I've been thinking lately about using corny kegs with shortened dip tubes for my primary fermentations so that I can have a completely closed system post-fermentation. I brew in 3.3 gallon batches, so 5 gallon kegs are perfect for this. Another advantage of this system is that I could experiment with pressurized fermentations. What I'm thinking is that after I pitch my yeast, I seal and pressurize the keg, then attach a relief valve set to the same pressure to the keg's gas-in post. The valve would serve as an airlock while also maintaining the pressure inside the keg. Pressurizing the keg to somewhere between 4 and 8 psi should mimic the environment that the yeast are subject to in a 15 to 20 foot deep cylindroconical fermenter.

Has anyone tried anything like this?
 
That's thinking outside the box.
You will want three of them:
0 - psi
3 - psi
5 - psi

Or something like that.
Except there are some things you cannot replicate.
For instance I imagine the CO2 creates currents, which are constantly moving the beer from 0 psi to maximum psi in the larger system.
 
True, there are other factors like internal currents inside the fermenter. I believe the largest of these arises from the temperature difference between the column of liquid in the middle of the fermenter (warmer) and the ring surrounding it (cooler). Warmer beer flows up through the center of the fermenter, then cools and falls back down along the sides to the bottom of the tank. You'll still get those kinds of currents in a homebrew system, but they may be slower moving due to the smaller temperature gradients that exist in a narrower fermenter.

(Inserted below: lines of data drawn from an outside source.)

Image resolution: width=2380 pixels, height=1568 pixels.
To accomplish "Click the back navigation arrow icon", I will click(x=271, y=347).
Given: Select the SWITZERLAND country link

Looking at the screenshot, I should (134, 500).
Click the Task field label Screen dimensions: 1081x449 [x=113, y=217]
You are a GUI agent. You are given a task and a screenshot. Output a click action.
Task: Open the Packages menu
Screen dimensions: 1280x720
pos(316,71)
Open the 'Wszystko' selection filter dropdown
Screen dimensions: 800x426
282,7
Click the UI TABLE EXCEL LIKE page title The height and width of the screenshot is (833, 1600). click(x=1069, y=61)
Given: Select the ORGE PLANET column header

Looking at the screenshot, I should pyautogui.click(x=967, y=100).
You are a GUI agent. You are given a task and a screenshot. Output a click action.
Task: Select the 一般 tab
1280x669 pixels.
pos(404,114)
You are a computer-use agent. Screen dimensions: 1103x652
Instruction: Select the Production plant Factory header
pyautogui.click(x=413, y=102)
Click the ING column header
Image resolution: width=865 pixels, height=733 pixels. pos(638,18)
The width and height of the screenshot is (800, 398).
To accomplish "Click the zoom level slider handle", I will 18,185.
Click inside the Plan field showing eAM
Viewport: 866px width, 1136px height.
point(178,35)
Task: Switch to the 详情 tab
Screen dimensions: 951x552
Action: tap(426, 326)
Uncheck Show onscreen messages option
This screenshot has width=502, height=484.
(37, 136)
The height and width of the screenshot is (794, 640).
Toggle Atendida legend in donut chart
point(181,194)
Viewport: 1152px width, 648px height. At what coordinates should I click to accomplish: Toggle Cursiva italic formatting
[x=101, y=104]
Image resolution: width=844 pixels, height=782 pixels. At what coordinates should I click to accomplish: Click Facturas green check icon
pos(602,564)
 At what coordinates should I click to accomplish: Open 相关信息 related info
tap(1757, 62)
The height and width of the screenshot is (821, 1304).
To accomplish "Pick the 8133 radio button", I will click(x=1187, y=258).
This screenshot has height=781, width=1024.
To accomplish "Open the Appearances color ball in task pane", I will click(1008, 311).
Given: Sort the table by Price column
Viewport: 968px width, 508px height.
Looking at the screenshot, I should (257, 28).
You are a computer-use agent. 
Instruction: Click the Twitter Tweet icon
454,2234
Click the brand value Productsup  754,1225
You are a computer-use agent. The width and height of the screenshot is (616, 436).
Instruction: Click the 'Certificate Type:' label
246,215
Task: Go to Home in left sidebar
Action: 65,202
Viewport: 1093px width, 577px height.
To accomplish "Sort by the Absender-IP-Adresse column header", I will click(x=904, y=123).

Further, I agree that pressurizing the keg's headspace with CO2 won't produce exactly the same kind of pressure gradient that exists in a tall fermentation tank, so the flow of beer inside the keg may not even matter much. At best you can make your keg look like a horizontal section (whose thickness is equal to the height of the liquid in the keg) of a taller tank, where the depth offset of the section into the tank is determined by the gas pressure in the headspace. That said, I suspect that choosing a pressure to mimic a section taken from the middle of a large fermenter would work well. I expect I would need to experiment with different pressures to see what works the best.